04 Febbraio 2020 - 13:33 Redazione
«Al primo incontro Renzi ci chiese di venire senza il nostro legale», hanno detto i genitori del ricercatore ucciso in Egitto

Claudio Regeni e Paola Deffendi, genitori del ricercatore italiano ucciso in Egitto tra gennaio e febbraio del 2016, sono intervenuti davanti alla Commissione parlamentare d’inchiesta sul caso della morte del figlio Giulio.

In particolare, i genitori di Regeni si sono soffermati sulla decisione dell’ex ministro dell’Interno Alfano di rinviare in Egitto l’ambasciatore italiano e delle motivazioni addotte: «Si sono dimostrate fuffa velenosa. Chiedo che rapporti ha ora Alfano, che ora fa l’avvocato, col suo studio legale con l’Egitto», ha detto Paola Deffendi.

«L’ambasciatore italiano al Cairo Cantini da molto tempo non ci risponde, evidentemente persegue altri obiettivi rispetto a verità e giustizia, mentre porta avanti con successo iniziative su affari e scambi commerciali tra i due Paesi». Lo hanno detto i genitori di Giulio Regeni davanti alla Commissione parlamentare d’inchiesta all’uccisione del ricercatore friulano

Sui tentativi di depistaggio il legale della famiglia, Alessandro Ballerini, ha dichiarato: «Siamo spiati anche in Italia, costantemente. I nostri consulenti in Egitto vengono intimiditi. Se andiamo ai convegni come ieri sera c’è sempre qualche egiziano che fotografa. Il giorno della presentazione del docufilm su Giulio c’erano dei funzionari che ridevano impunemente».

(Materiale fornito):
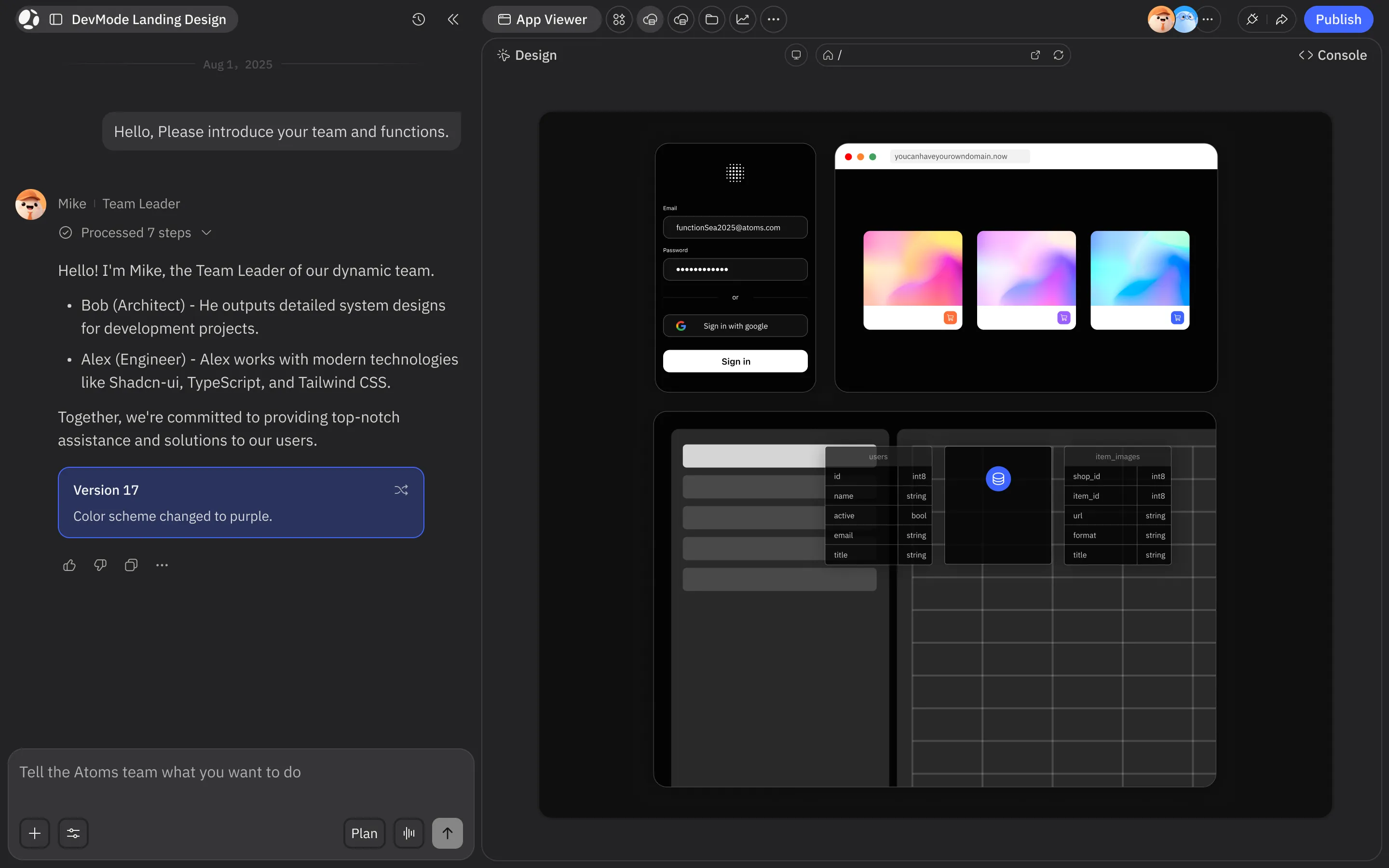Image resolution: width=1389 pixels, height=868 pixels.
Task: Refresh the app preview
Action: (x=1058, y=54)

(Cosa si chiede):
a: In base all'articolo sui genitori di Regeni, perché i genitori ritengono che l'ambasciatore Cantini persegua obiettivi diversi da verità e giustizia? Rispondi in una o due frasi.
b: Rispondi per favore a queste domande sull'articolo sui genitori di Regeni:
(i) Davanti a quale organo sono intervenuti i genitori del ricercatore?
(ii) Quale professione svolge ora Alfano, secondo Paola Deffendi?
(iii) Come si chiama il legale della famiglia?
c: Prolunga l'articolo sui genitori di Regeni, ripartendo subito dopo l'ultima frase riportata.

(Risposte):
a: Perché da molto tempo l'ambasciatore non risponde loro, mentre porta avanti con successo iniziative su affari e scambi commerciali tra i due Paesi.

b:
(i) Davanti alla Commissione parlamentare d'inchiesta sulla morte di Giulio Regeni.
(ii) L'avvocato.
(iii) Alessandro Ballerini.

c:
I genitori del ricercatore hanno parlato dell’allora premier Matteo Renzi: «Abbiamo incontrato il presidente del consiglio per la prima volta il 7 marzo 2016 e ci ha detto di andare da lui senza legali. Una cosa molto strana. Ci ha detto che aveva una strategia per smuovere gli egiziani e subito dopo è apparsa un’intervista del presidente egiziano al Sisi a Repubblica», ha detto Claudio Regeni.

«Al secondo incontro- ha proseguito Claudio Regeni- Renzi ci ha fatto un discorso come se fossero già in Italia i famosi video delle telecamere di sorveglianza della metro del Cairo, cosa che a quel tempo ufficialmente non era ancora avvenuta».